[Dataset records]

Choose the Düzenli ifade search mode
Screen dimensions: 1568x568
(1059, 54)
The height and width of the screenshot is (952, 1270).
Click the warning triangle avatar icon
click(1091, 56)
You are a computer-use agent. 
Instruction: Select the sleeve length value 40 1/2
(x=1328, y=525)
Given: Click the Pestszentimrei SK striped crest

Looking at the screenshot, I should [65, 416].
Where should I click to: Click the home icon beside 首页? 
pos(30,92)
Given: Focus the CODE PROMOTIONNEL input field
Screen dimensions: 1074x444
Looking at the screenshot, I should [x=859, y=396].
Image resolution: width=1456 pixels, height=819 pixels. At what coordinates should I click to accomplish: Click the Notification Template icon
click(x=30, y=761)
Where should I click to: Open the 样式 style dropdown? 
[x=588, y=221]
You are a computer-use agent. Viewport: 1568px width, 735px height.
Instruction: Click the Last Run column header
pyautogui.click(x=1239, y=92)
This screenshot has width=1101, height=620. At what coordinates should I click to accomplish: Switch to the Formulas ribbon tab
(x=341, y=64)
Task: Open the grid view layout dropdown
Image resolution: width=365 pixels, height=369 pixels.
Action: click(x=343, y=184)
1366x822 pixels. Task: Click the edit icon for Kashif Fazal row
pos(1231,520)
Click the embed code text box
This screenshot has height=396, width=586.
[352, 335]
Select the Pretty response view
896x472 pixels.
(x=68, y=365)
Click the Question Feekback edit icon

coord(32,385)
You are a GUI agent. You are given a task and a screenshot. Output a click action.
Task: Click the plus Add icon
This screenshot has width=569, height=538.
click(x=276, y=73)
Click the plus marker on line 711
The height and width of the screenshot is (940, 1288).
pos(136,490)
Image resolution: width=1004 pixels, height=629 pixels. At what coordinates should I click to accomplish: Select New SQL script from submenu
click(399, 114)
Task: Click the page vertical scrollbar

> _WHAT THE TASK ASKS_: Repeat the lines of the listing above exactly, starting at the first line and ending at the line that contains "[x=588, y=221]".

> _SOLUTION TO THE PROBLEM_:
Choose the Düzenli ifade search mode
Screen dimensions: 1568x568
(1059, 54)
The height and width of the screenshot is (952, 1270).
Click the warning triangle avatar icon
click(1091, 56)
You are a computer-use agent. 
Instruction: Select the sleeve length value 40 1/2
(x=1328, y=525)
Given: Click the Pestszentimrei SK striped crest

Looking at the screenshot, I should [65, 416].
Where should I click to: Click the home icon beside 首页? 
pos(30,92)
Given: Focus the CODE PROMOTIONNEL input field
Screen dimensions: 1074x444
Looking at the screenshot, I should [x=859, y=396].
Image resolution: width=1456 pixels, height=819 pixels. At what coordinates should I click to accomplish: Click the Notification Template icon
click(x=30, y=761)
Where should I click to: Open the 样式 style dropdown? 
[x=588, y=221]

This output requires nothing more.